EXERCISE DESCRIPTION:
Below are some records. Write out the line that contains "Viewport: 798px width, 522px height." and all lines after it, exactly, but not the pictures.

Dataset entries:
○ ○ ○
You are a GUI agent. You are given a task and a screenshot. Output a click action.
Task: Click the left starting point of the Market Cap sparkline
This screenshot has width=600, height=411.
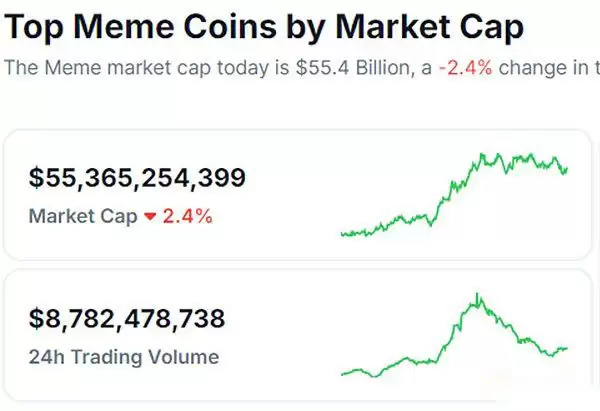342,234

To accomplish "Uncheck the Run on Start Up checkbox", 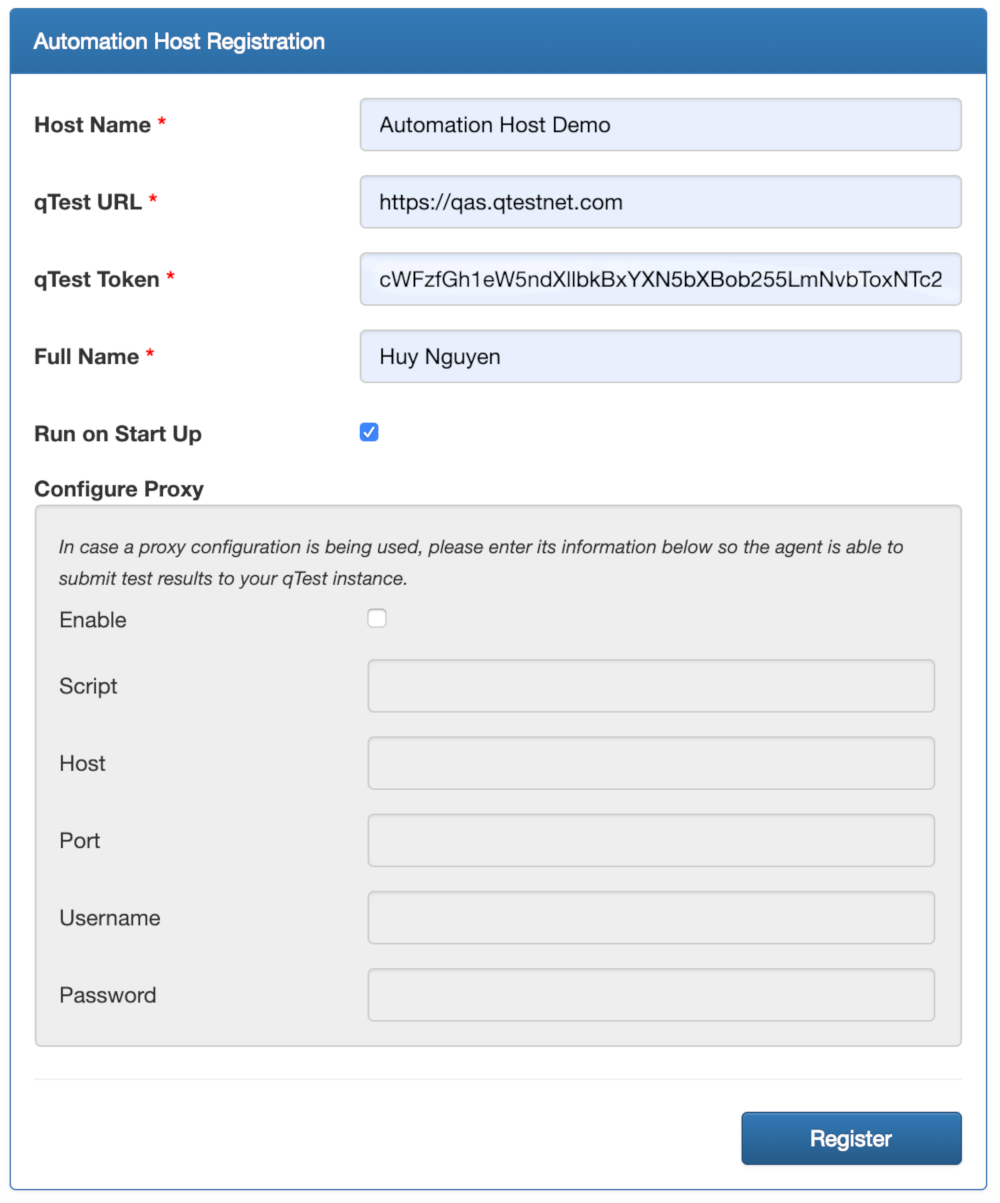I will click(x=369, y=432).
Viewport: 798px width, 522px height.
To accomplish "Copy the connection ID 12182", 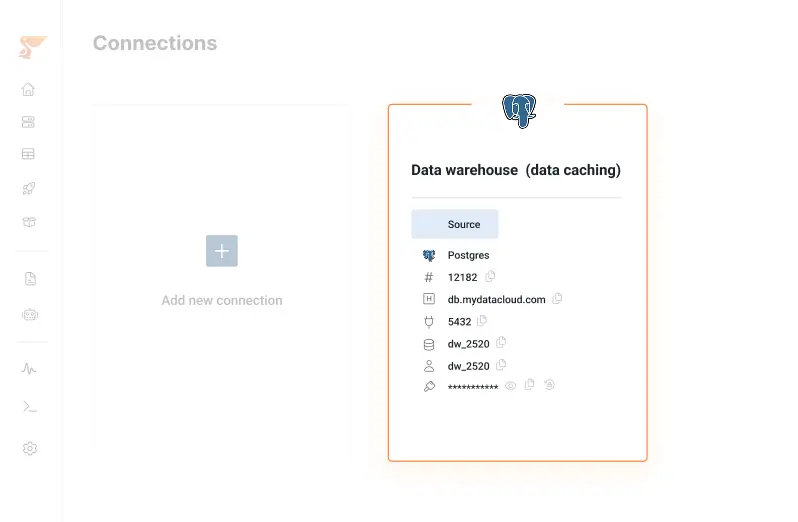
○ ○ ○
YOUR RESPONSE:
Viewport: 798px width, 522px height.
To accomplish "Copy the connection ID 12182", 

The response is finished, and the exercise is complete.